III-C3 Results on LCI
For the LCI dataset, SSFormer-L once again led the performance metrics, achieving an mIoU of 0.8567 and an mDSC of 0.9207. It attained a near-perfect precision score of 0.9466 and an impressive F2 score of 0.9106, making it the top choice for LCI segmentation. DuAT also performed exceptionally well, with an mIoU of 0.8551 and mDSC of 0.9194, leading in recall with a score of 0.9200 and delivering a strong precision score of 0.9247. PVT-CASCADE closely followed, showing balanced results across all metrics, particularly in recall (0.9074) and precision (0.9205). While TGANet exhibited high precision with a score of 0.9474, its slightly lower recall and mIoU scores prevented it from outperforming SSFormer-L and DuAT.
III-C4 Results on NBI
In the NBI dataset, segmentation models exhibited varying performance levels. PVT-CASCADE, based on PVTv2-B2, demonstrated superior performance with an mIoU of 0.7769, mDSC of 0.8586, and recall of 0.9385, highlighting its efficacy in polyp identification. Additionally, it achieved an F2 score of 0.8941, underscoring its dominance in this domain. SSFormer-L followed with the second-best performance, achieving an mIoU of 0.7608 and mDSC of 0.8432, alongside a strong recall of 0.9089, which was 2.96% lower than that of PVT-CASCADE. PraNet secured the highest precision score at 0.8836. The DuAT model also delivered competitive results, particularly notable in recall (0.8662) and precision (0.8741), although it did not surpass the comprehensive performance of PVT-CASCADE.
III-C5 Results on WLI
The WLI modality results were highly competitive, with SSFormer-L standing out as the top performer, achieving the best mIoU of 0.8821 and mDSC of 0.9294. SSFormer-L also led in recall with a score of 0.9314 and secured the second-best precision score of 0.9438, resulting in an impressive F2 score of 0.9288. PVT-CASCADE followed closely with an mIoU of 0.8731 and mDSC of 0.9219, demonstrating consistent performance with a recall of 0.9268 and precision of 0.9372. Although the performance gap between SSFormer-L and PVT-CASCADE was minimal, SSFormer-L’s slight edge in multiple metrics made it the best choice for WLI segmentation. The DuAT model also delivered strong results, with a mIoU of 0.8695 and mDSC of 0.9197, showcasing competitive recall and precision scores.
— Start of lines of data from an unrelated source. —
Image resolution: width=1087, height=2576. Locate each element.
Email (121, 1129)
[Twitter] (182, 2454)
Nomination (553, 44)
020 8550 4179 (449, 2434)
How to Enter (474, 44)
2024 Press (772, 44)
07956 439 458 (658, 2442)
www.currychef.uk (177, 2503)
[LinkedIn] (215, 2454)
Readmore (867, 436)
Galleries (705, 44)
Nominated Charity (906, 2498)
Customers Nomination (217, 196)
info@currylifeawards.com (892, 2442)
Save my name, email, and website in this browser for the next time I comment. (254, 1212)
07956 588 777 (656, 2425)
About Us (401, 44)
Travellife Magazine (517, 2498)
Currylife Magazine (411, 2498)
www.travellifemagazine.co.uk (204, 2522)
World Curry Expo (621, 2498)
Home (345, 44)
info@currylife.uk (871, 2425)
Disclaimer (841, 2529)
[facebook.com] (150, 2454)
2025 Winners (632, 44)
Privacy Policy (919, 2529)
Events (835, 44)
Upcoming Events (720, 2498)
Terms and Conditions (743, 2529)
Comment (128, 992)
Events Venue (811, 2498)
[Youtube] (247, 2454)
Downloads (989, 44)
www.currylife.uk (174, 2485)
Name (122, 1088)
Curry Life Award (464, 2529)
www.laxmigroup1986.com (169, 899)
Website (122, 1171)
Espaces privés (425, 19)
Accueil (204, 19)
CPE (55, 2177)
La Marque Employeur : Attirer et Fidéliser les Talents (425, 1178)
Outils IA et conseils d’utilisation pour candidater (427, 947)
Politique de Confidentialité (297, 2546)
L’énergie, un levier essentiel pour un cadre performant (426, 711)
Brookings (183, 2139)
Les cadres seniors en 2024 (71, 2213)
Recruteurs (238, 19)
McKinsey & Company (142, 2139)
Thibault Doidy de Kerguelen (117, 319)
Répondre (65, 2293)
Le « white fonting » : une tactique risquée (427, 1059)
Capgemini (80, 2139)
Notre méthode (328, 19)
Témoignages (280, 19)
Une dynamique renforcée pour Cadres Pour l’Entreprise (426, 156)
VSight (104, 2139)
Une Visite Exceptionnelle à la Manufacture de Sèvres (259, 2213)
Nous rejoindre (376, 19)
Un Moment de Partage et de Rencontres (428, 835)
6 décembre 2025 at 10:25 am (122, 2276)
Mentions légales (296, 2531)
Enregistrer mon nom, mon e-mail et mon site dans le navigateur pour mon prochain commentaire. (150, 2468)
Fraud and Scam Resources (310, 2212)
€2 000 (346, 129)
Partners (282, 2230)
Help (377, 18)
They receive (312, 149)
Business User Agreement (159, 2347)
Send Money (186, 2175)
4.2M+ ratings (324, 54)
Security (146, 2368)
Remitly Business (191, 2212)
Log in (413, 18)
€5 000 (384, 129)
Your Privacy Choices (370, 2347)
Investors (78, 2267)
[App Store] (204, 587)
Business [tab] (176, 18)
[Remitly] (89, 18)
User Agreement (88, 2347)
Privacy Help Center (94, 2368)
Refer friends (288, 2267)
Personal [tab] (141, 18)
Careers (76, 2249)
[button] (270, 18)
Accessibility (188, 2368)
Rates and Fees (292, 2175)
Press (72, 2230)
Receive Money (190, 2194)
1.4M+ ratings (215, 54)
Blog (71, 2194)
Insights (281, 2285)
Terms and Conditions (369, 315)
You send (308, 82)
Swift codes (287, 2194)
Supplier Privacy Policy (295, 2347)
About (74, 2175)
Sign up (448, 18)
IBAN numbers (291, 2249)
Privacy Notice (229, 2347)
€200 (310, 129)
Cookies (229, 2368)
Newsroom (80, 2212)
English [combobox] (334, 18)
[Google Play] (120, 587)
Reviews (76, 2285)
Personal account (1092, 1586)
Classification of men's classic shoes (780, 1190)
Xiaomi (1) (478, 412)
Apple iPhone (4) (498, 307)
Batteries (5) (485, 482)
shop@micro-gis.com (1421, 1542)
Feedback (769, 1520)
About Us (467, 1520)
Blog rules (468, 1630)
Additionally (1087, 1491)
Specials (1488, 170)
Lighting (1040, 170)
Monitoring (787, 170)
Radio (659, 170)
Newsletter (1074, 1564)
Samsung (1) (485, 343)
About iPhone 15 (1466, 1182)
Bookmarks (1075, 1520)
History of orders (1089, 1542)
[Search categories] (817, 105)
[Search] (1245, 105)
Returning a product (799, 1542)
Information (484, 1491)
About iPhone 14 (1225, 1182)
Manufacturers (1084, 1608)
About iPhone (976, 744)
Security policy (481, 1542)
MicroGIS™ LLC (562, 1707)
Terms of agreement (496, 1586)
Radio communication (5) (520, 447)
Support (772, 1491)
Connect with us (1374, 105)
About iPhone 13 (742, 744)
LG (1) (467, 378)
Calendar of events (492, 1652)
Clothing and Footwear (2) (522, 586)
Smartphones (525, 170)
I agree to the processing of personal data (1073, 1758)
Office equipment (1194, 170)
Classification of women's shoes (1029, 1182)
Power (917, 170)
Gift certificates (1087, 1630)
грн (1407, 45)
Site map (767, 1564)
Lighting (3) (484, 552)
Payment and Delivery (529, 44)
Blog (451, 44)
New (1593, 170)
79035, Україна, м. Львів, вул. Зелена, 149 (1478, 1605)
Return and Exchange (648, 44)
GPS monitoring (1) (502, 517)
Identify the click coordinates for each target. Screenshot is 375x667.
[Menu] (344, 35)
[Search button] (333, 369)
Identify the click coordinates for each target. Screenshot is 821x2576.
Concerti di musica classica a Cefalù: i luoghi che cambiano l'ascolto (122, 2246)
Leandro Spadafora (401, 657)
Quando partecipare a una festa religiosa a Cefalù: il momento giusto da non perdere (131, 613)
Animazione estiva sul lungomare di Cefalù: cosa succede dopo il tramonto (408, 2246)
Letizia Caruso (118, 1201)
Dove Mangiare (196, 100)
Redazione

III-D Detection results on each modality of the dataset
III-D1 Results on BLI
In the BLI dataset, YOLOv9 stood out with the best MAP50, MAP50-95, and MAP75 scores of 0.688, 0.558, and 0.638, respectively. Precision was dominated by YOLOv8, which achieved a perfect score of 1, although it lagged behind in recall. YOLOv10 and YOLOv9 were tied for the best recall score of 0.5, indicating their strong performance in detecting positive cases.
III-D2 Results on FICE
The FICE dataset results showed YOLOv10 outperforming other methods with the best MAP50, MAP50-95, and MAP75 scores of 0.887, 0.752, and 0.875, respectively. Additionally, YOLOv10 excelled in precision and recall, both achieving scores of 1 and 0.853, respectively, making it the most robust model for this modality.
III-D3 Results on LCI
In the LCI dataset, YOLOv10 achieved the highest MAP50 and MAP75 scores of 0.995, although YOLOv9 closely followed with the best MAP50-95 score of 0.878. YOLOv10 also demonstrated superior performance in precision with a score of 1, while YOLOv9 achieved the best recall score of 1, highlighting its effectiveness in identifying true positive cases.
III-D4 Results on NBI
For the NBI dataset, YOLOv9 delivered the best results with a MAP50 score of 0.688, a MAP50-95 score of 0.558, and a MAP75 score of 0.638. Precision was led by YOLOv8 with a perfect score of 1, but recall was highest for YOLOv10 and YOLOv9, both achieving a score of 0.5, showing their balanced performance in this modality.
III-D5 Results on WLI
For the WLI dataset, YOLOv6 achieved the best MAP50 score of 0.925, while YOLOv8 and YOLOv5 shared the best MAP50-95 score of 0.766. The best MAP75 score of 0.868 was achieved by YOLOv8, which also demonstrated strong performance in precision with a score of 0.883. However, YOLOv8 excelled in recall, achieving the highest score of 0.88, closely followed by YOLOv5 and YOLOv7, both of which exhibited robust overall performance.
IV Discussion
The quantitative results across the diverse datasets and modalities in PolypDB highlight the effectiveness of contemporary segmentation models, especially those utilizing advanced backbone architectures like PVTv2 and MiT-PLD. The variation in performance observed across modalities—NBI, WLI, BLI, FICE, and LCI—emphasizes the complex challenges inherent in polyp segmentation, where selecting the appropriate model architecture is crucial for attaining superior performance.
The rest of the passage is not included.